Mystery of the dragon’s breath
Friends, the stranger came
And we didn't exchange the warmth of primordial relationship
Suspicion was all that we gave each other.
— Niranjan Sahay in Hindi, "Meri sadi me"
King Gyanendra kicked up an unnecessary controversy at the 13th summit of the two-decade old regional grouping of Southasian countries at Dhaka. The self-appointed Chairman of the Council of Ministers of Nepal insisted that the admission of Afghanistan be made conditional on granting observer status to the People's Republic of China. He got his way and a spectator's status for China and Japan is likely to be formalised soon. Meanwhile, Afghanistan has become the eighth member of the moribund organisation with headquarters in Kathmandu. This episode raises an interesting issue: why did China have to ride on the back of an authoritarian king to claim what is its natural right: observer status in an organisation contiguous to its territory and vital to its geo-strategic interests? But this raises another question: did Beijing even know what the unpredictable monarch was up to?
There is more to the remoteness of China in Southasia than the supposed Sino-Indian rivalry in the region. Despite its economic strength and diplomatic clout in the capital cities of Southasian countries, Beijing has maintained an inexplicable distance with issues of common concern in the region. China is still a mysterious dragon in its own neighbourhood even if the Tibetan Autonomous Region may be regarded (as by the editors of Himal) as a part of Southasia proper.
Commenting on the unpredictability of the USSR's diplomatic moves, Winston Churchill, the fierce Tory justly famous for his turns of phrase, had wondered aloud in a radio broadcast in October 1939: "I cannot forecast to you the action of Russia. It is a riddle wrapped in a mystery inside an enigma." The expression fits the characterisation of contemporary Chinese foreign policy to a 'T', as in Taiwan or Tibet. In fact, these are the only two issues where one detects an absence of ambivalence in Beijing's policies – it claims that these regions are indivisible parts of China. On all other subjects of regional or global interests, China is a perpetual stranger inspiring fear and awe rather than faith and admiration.

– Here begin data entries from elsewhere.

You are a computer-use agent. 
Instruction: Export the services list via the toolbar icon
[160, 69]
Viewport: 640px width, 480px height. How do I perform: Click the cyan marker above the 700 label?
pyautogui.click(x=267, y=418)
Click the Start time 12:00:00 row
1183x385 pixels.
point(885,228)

Picking up a delicate piece of dumpling requires that the chopstick be held slightly angled to the right. That precisely has been the Chinese policy in Southasia, where it has consistently backed rightwing regimes without exception. China's fondness for US-trained military generals of Islamabad is matched by its distaste for the Islamist politicos of Pakistan, but it is still a mystery why the Beijing-bosses chose to look the other way when Afghanistan fell into tyrannical grips of the Taliban. China may have had its own Uighurs of Xinjiang Province in mind where ethnic Muslims have repeatedly risen in revolt, but its policy of supporting American adventurism in its own backyard under the pretext of fighting terror has shown that Beijing just does not have a long-term view befitting a global power-in-making. Responding to exigencies alone is not enough if one is to be taken seriously by the international community.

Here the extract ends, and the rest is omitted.